◆ Do this:
Repeat the rows word for word, starting at the line with "At what coordinates" and ending at the line with "Action: (x=131, y=144)", both included. Leave the pictures out.

◆ Data entries:
__________

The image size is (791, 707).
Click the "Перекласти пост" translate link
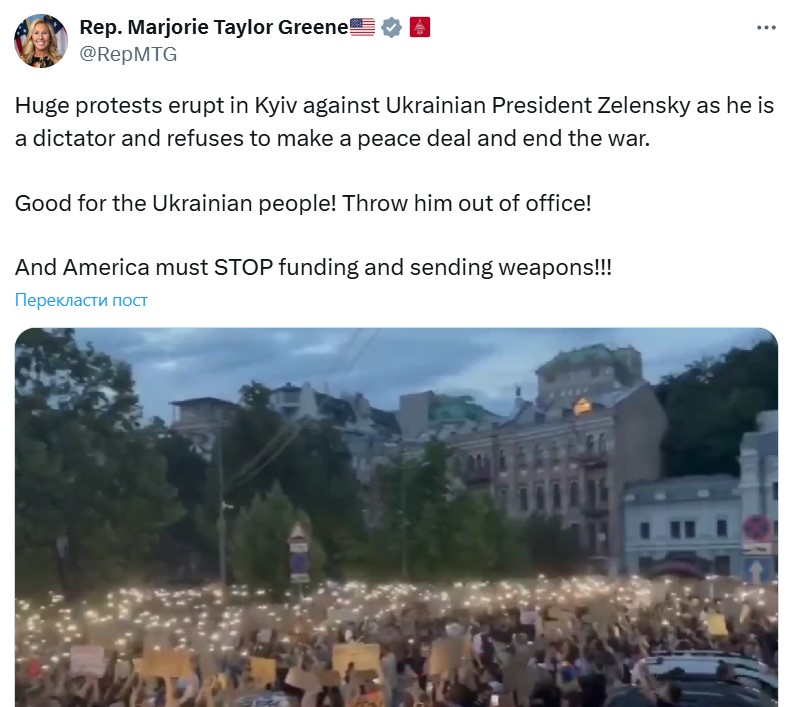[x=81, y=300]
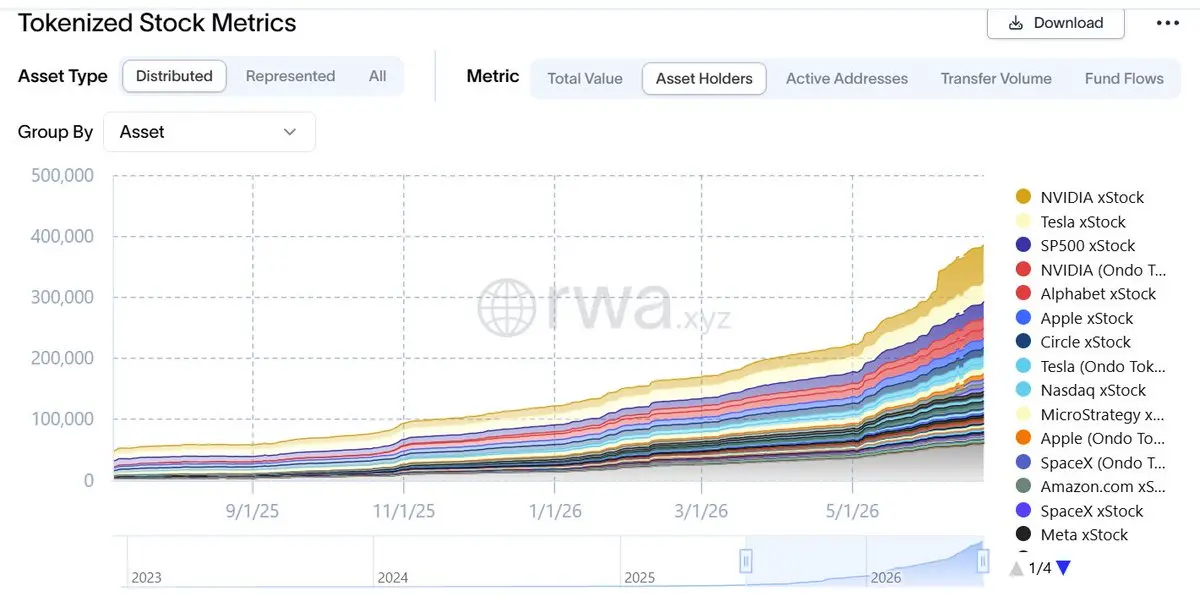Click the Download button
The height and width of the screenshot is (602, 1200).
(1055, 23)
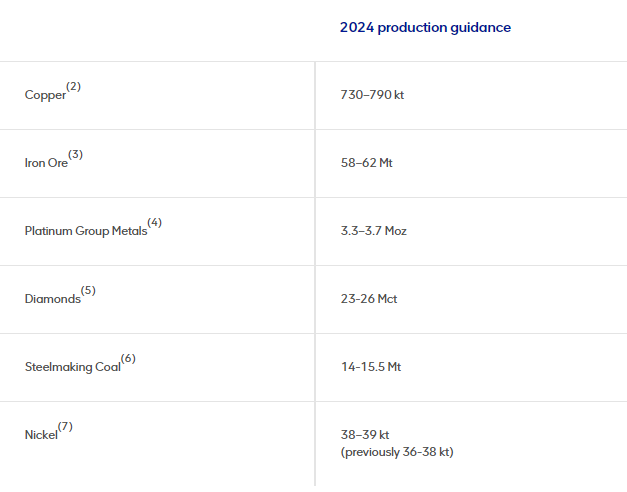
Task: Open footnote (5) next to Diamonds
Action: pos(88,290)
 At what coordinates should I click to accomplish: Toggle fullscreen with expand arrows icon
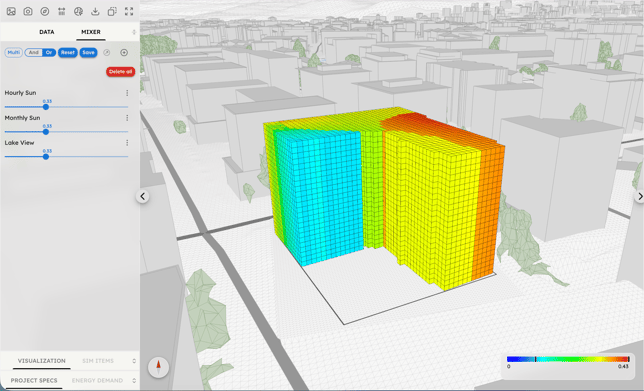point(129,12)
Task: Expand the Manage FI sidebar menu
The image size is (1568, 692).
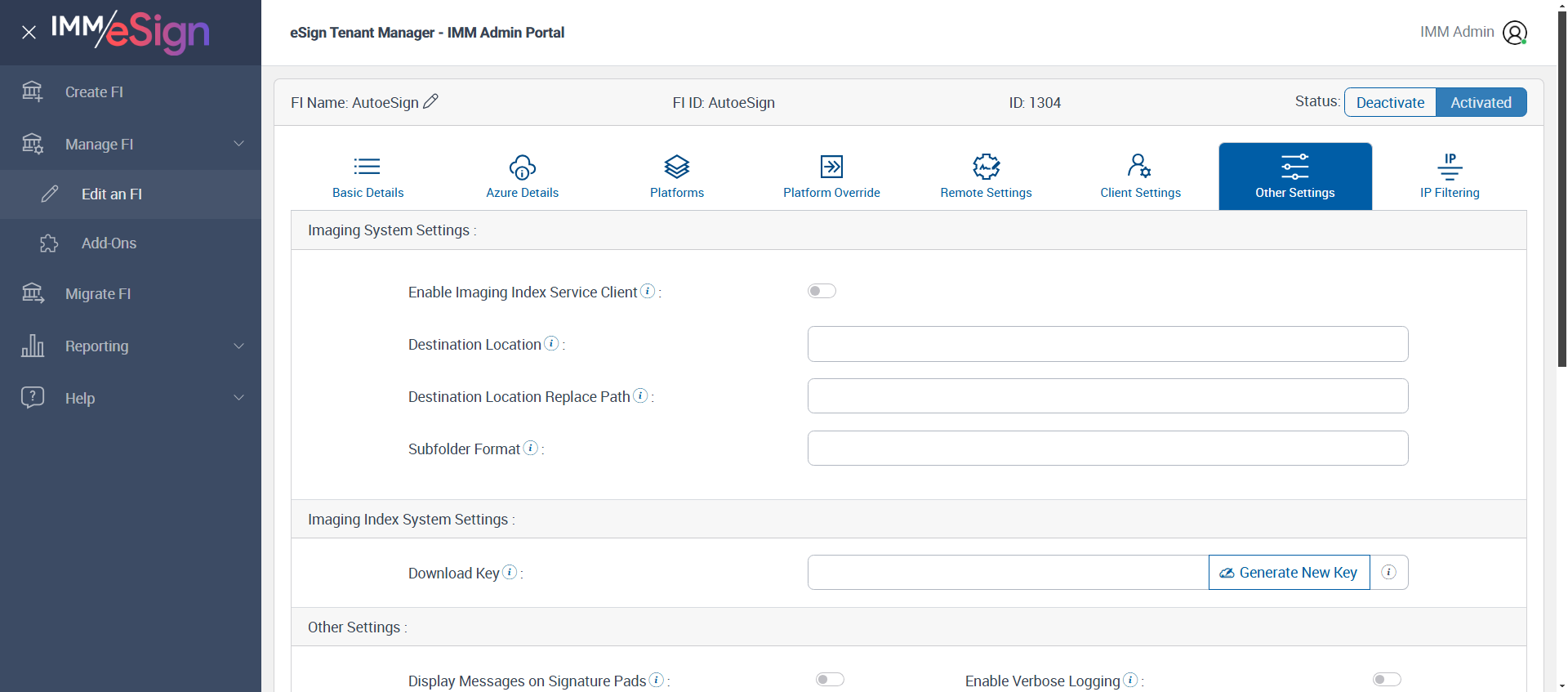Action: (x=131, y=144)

__________

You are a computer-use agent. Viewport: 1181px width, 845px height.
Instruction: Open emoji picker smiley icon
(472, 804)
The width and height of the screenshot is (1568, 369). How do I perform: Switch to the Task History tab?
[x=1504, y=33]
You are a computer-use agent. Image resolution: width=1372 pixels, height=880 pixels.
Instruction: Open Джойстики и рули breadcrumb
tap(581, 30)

__________

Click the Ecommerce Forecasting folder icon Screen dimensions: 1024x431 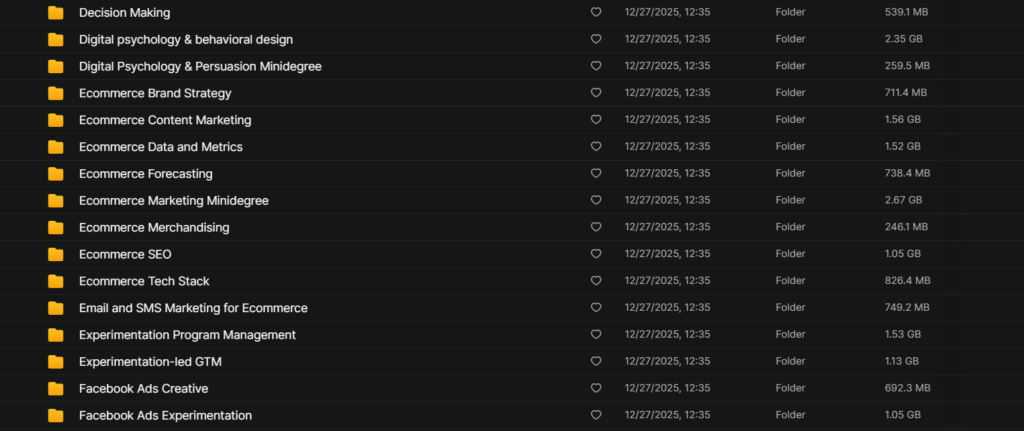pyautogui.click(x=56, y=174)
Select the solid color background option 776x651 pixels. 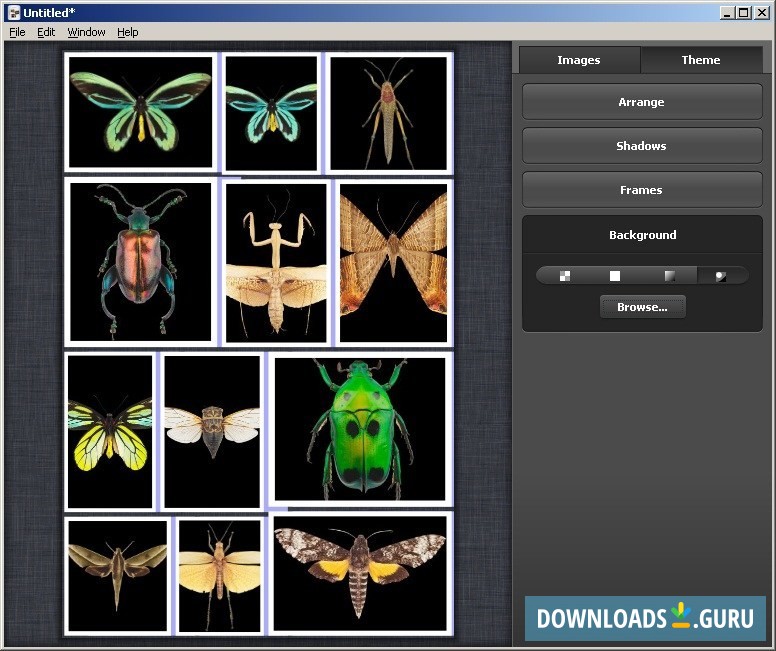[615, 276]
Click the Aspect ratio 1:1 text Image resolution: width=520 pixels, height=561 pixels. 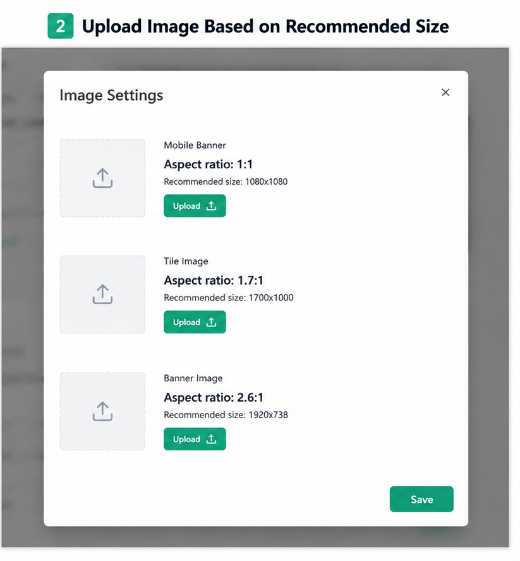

__________

◆ Exercise result:
 At what coordinates should I click to accomplish: Toggle fullscreen with expand arrows icon
point(129,12)
Task: Expand the Manage FI sidebar menu
The image size is (1568, 692).
Action: (x=131, y=144)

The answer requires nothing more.